What’s an online gamer to do when he thinks he has Patrick Mahomes as his Madden NFL quarterback but the performance by the Kansas City Chiefs quarterback more closely resembles Mitch Trubisky? Well, he sues, of course.
Electronic Arts finds itself embroiled in a lawsuit stemming from versions of the enormously popular versions of Madden NFL as well as its NHL and FIFA games since 2017. The plaintiffs are alleging deceptive practices and false advertising leading to gamers spending more money on the games.
Madden NFL is the gold standard of sports gaming
If video-game manufacturers held their own version of the Westminster Kennel Club Dog Show, then Madden NFL would be on a record run of “best in show” awards. The EA Sports game is annually among the best-selling titles in the industry. When new versions are released each summer, NFL players brag about their high ratings or bemoan low ones.
The brand, the only video game licensed by the NFL, owes its name to Hall of Fame coach John Madden. When initially approached about being associated with the game, Madden insisted that as much authenticity as possible be built into the software. The gaming community took an instant liking to Madden NFL because of the nuances, and each generation of the game has brought additional upgrades.
Now, however, a lawsuit alleges Electronic Arts has broken faith with gamers by inducing them into buying enhancements that don’t always produce the desired effects.
The court battle will begin after Super Bowl 55
Timing being everything, the initial court conference between lawyers for the plaintiffs and Electronic Arts is scheduled for Feb. 12, 2021, which is five days after Super Bowl 55. The case has landed in the hands of Joseph Spero, the Chief Magistrate Judge of the federal district court in San Francisco. According to Yahoo, Spero is also presiding over a class-action suit by minor-league players seeking better pay from Major League Baseball.
The gaming case, Zajonic vs. Electronic Arts, was filed by three Californians but potentially could evolve into a class action covering gamers who purchased football, hockey, and soccer versions since 2017. The lawsuit argues that EA systematically makes its games progressively more difficult and even dictates outcomes by overriding the skills of the gamers. They argue this is done to keep users more engaged and causes them to seek an edge – potentially by buying it.
EA’s first line of defense will likely be its terms of service and end-user license agreement language that require grievances to be settled in arbitration rather than through court filings. The same language seemingly rules out class-action suits.
If the court case remains alive, EA will point to its games being fully functional without any additional purchase other than the gaming system hardware.
Player packs and loot boxes highlight the Madden NFL dispute
After buying Madden NFL and the other disputed games, gamers are able to purchase player packs, also referred to as “loot boxes.” The player packs unlock a player card, which can improve a gamer’s team. However, the court complaint notes a randomness to the loot boxes.

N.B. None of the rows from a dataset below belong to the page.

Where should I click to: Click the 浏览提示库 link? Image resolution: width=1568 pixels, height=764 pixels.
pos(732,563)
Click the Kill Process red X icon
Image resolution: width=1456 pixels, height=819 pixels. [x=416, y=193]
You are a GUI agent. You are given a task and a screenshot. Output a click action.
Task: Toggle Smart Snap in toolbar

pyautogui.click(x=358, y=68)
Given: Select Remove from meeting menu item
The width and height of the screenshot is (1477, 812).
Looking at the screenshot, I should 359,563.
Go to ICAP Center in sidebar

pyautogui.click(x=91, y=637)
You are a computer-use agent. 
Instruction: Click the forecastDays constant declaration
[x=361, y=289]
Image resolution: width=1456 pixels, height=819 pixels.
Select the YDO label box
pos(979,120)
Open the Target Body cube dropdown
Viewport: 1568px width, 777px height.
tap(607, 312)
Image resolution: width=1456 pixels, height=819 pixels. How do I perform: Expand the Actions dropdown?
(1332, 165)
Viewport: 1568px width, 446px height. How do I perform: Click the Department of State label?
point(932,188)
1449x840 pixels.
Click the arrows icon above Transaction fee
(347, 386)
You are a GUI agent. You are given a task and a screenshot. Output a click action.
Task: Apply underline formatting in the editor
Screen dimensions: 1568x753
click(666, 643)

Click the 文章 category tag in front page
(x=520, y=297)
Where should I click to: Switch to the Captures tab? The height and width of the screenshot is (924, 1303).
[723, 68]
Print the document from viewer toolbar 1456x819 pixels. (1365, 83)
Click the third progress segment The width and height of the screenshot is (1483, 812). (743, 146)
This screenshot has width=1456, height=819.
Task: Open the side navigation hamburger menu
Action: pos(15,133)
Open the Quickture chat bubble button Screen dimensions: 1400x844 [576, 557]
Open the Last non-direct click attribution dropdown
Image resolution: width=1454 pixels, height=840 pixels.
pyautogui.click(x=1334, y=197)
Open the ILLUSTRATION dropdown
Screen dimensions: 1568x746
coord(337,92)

Sometimes it can have the effect of trading Le’Veon Bell for Derrick Henry, which no gaming enthusiast would mind. Other times, it’s more like cashing in Carson Wentz for Kirk Cousins – a move that might look good on Tuesdays, Thursdays, and Saturdays but perhaps not on Mondays, Wednesdays, and Fridays. And – as in real life – no one wants to take that gamble on Sundays.
Lawyers for the plaintiffs are likely to argue that the randomness not only detracts from the realistic action on which EA has made its reputation but also amounts to a form of gambling that might not be permitted. EA already faces a separate lawsuit contending that the loot boxes violate California’s ban on slot machines.